■ What you should do ■
Rewrite the lines of the entries as a JSON list of strings, one string per line, from the line containing "The width and" through the end of the entries. Skip blank lines and leave out the pictures.

★ ★ ★ ★

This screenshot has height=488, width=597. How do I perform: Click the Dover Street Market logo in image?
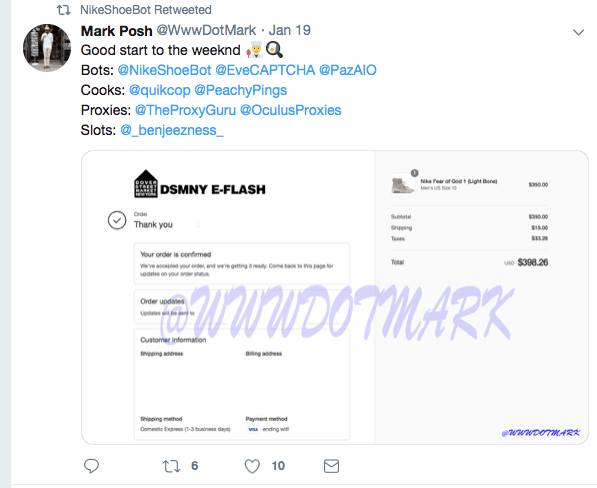click(x=146, y=184)
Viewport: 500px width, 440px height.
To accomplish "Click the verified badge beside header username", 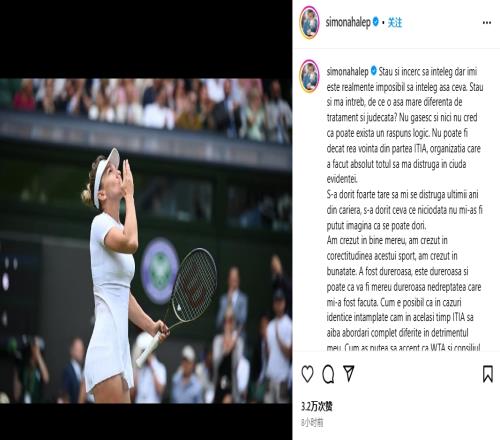I will (x=375, y=22).
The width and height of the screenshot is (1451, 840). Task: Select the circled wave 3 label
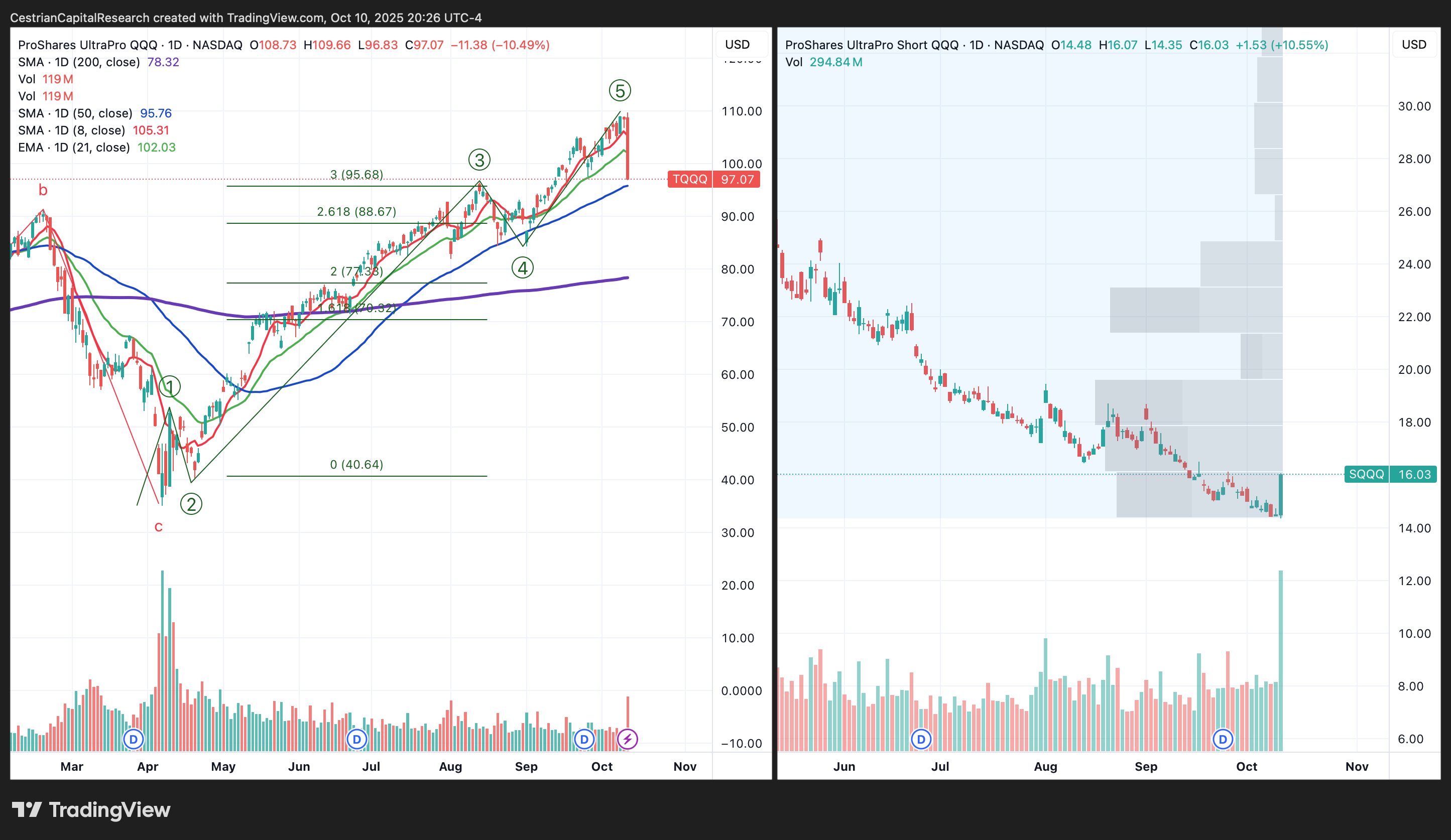(479, 160)
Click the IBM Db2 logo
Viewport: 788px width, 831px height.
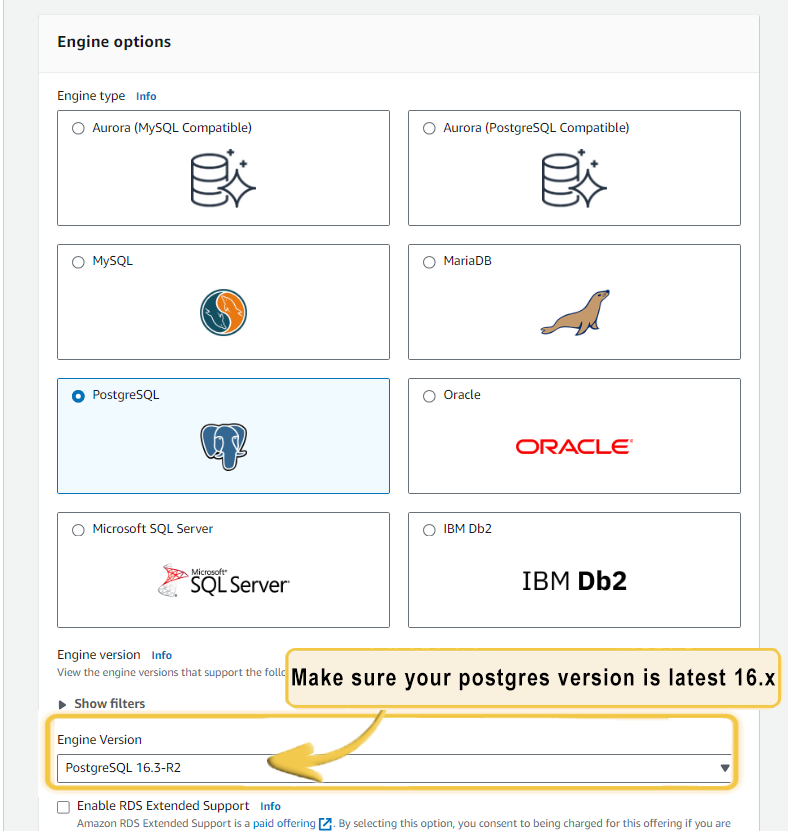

★ ★ ★ ★

■ Answer for this exercise ■
[
  "The width and height of the screenshot is (1451, 840). Task: Select the circled wave 3 label",
  "(479, 160)",
  "Click the IBM Db2 logo",
  "Viewport: 788px width, 831px height."
]